▶ [Work to be completed]
Pull out every line in the data that has the string "will" in it.

┄┄┄┄┄┄

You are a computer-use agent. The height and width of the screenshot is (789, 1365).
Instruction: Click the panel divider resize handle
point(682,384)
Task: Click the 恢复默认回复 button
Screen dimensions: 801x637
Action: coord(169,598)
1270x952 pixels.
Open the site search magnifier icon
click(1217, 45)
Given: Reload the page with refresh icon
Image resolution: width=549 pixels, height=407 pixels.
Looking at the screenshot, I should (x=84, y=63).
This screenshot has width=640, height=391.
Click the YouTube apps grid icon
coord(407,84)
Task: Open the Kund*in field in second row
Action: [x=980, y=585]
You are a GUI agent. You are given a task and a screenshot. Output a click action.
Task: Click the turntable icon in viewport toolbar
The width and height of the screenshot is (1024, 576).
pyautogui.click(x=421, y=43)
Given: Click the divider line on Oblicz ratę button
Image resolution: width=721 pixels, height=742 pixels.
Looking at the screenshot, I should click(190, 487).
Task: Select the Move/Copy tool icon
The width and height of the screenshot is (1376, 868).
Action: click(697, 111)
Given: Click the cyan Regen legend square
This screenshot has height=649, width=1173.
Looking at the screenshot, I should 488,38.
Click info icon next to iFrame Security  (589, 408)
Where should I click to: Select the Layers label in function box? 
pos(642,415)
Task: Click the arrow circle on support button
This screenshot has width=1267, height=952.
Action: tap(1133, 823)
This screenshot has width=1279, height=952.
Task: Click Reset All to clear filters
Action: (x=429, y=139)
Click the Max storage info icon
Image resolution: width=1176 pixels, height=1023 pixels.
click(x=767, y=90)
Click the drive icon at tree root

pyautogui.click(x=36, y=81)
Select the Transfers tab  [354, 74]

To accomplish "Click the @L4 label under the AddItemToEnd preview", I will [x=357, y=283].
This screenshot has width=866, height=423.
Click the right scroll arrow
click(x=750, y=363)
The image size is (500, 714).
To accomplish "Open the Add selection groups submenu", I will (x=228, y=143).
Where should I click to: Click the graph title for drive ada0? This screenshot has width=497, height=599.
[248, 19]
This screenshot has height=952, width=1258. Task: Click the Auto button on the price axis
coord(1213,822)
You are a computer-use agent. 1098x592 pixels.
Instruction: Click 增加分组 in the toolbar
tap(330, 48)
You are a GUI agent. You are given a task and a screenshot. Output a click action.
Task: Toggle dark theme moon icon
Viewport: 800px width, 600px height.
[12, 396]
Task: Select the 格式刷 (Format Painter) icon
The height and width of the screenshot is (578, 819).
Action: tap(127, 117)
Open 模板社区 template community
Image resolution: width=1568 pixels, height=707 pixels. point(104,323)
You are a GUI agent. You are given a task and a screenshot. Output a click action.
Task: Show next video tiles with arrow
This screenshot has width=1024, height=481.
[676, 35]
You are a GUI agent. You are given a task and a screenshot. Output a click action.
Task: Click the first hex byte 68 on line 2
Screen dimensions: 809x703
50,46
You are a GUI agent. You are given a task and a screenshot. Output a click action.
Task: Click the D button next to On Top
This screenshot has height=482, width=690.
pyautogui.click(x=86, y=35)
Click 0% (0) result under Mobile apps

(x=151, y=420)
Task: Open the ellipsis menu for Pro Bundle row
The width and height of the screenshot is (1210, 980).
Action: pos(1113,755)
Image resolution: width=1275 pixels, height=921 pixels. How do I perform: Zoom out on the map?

┄┄┄┄┄┄

▶ [Written solution]
To accomplish "Click the @L4 label under the AddItemToEnd preview", I will [x=357, y=283].
To accomplish "Open the Add selection groups submenu", I will (x=228, y=143).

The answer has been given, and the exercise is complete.